Anche i fotografi d’arte cominciarono a studiare e a conoscere i segreti delle luci del palazzo per ottenere immagini, impressionate nelle lastre con tempi d’esposizione non differenti da quelli impiegati dal pennello dei pittori dell’epoca (Sala del Collegio illuminata al tramonto, foto all’albumina, sec. XIX – Giovanni Battista Dalla Libera, Sala del Collegio a Palazzo Ducale).
La storia continua. Nel 1886 il conte Francesco Donà propone in Consiglio Comunale che venga creato a Venezia un primo stabilimento per la produzione dell’energia elettrica. A questa richiesta risposero alcuni noti imprenditori legati all’industria del turismo: Carlo Walter e Alberto Treves costituirono la Società di Illuminazione Elettrica di Venezia con una prima officina in Corte Barozzi – a pochi passi da Piazza San Marco – destinata all’illuminazione esclusiva dell’Hotel Britannia, dell’Hotel Bauer, del Caffè del Giardinetto Reale e del lampadario della Fenice. Nel 1890 dagli stessi venne creata con la Società Edison una centrale a vapore per la produzione dell’energia elettrica in Corte Morosina, situata ove oggi si trova l’Hotel Bonvecchiati, che serviva l’intera zona di San Marco, il Teatro Malibran e dal 1893 il Teatro La Fenice. Palazzo Ducale restava fuori da questo primo programma di elettrificazione, anche se le nuove esigenze dovute al cambio d’uso di alcuni ambienti imponevano che almeno una parte del palazzo fosse illuminata artificialmente.
In quegli stessi anni, inoltre, il prezioso monumento stava subendo radicali restauri, iniziati nel 1875, che si erano resi necessari per salvaguardare la sua stessa incolumità statica. Tra i tecnici che seguirono i delicati lavori di consolidamento prese parte Giacomo Boni, in seguito Direttore delle Antichità e Belle Arti presso il Ministero a Roma.

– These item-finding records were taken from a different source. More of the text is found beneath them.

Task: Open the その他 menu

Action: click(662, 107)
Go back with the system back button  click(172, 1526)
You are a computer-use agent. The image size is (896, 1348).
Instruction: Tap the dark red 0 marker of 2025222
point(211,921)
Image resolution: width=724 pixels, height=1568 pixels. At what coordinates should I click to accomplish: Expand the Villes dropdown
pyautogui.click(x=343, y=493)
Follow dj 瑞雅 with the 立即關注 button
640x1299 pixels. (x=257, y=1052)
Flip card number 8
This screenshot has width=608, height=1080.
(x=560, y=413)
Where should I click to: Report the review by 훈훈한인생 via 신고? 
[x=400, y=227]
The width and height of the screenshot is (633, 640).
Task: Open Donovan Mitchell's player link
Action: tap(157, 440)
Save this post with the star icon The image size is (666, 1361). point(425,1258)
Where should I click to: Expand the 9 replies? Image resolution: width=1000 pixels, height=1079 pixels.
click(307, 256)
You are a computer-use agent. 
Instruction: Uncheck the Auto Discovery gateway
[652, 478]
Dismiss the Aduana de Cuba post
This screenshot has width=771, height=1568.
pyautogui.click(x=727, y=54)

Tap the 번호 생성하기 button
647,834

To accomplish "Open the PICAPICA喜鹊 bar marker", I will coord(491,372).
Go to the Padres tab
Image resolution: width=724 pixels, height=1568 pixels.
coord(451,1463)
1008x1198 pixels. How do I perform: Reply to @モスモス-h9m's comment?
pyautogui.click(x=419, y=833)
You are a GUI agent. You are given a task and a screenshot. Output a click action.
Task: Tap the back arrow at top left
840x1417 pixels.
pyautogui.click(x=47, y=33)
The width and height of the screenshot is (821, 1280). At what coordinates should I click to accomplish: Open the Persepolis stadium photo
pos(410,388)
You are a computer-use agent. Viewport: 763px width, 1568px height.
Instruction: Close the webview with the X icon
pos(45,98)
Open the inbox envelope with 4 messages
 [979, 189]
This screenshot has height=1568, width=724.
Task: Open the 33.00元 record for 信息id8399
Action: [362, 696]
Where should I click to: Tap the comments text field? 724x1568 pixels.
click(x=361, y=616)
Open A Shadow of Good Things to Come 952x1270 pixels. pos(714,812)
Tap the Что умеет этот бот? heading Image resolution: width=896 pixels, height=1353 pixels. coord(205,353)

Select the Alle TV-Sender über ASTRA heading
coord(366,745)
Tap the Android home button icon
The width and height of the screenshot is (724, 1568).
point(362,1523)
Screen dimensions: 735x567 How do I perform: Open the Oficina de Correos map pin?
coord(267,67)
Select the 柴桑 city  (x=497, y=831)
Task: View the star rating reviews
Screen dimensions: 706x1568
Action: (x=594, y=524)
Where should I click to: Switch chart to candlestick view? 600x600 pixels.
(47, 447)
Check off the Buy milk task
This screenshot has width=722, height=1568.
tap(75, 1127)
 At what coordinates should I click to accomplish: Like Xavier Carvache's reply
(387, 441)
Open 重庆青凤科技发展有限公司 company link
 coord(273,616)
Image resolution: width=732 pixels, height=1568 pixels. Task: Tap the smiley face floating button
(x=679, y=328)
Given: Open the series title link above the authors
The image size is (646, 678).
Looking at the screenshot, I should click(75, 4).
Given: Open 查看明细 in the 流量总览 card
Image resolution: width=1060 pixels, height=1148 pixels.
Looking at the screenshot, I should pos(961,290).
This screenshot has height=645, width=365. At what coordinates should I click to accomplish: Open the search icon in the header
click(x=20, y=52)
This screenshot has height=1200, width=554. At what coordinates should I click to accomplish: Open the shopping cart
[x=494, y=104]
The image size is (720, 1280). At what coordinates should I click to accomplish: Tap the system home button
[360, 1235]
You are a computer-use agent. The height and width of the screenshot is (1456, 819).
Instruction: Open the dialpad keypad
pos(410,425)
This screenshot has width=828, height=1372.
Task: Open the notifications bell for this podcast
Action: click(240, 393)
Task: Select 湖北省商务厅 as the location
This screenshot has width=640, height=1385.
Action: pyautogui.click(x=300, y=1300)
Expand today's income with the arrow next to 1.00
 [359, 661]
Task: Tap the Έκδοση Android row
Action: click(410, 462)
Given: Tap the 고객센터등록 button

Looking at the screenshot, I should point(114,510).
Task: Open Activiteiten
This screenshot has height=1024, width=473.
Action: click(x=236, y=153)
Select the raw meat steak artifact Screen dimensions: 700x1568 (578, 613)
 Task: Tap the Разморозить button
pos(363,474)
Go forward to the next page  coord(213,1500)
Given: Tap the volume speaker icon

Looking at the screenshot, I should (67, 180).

Questi, in un suo libello del 1887 titolato Venezia imbellettata, con accorata preoccupazione denunciava la pericolosità d’incendi per Palazzo Ducale, anche perché nel frattempo vi si erano insediate alcune famiglie di custodi e addetti all’amministrazione e vi avevano trovato sistemazione la Stazione dei pompieri e l’Ufficio regionale per la conservazione dei Monumenti del Veneto – l’odierna Soprintendenza –, allora diretto da Federico Berchet.

Giovanni Battista Dalla Libera, Sala del Collegio a Palazzo Ducale (sinistra;) Sala del Collegio illuminata al tramonto, foto all’albumina, sec. XIX (destra)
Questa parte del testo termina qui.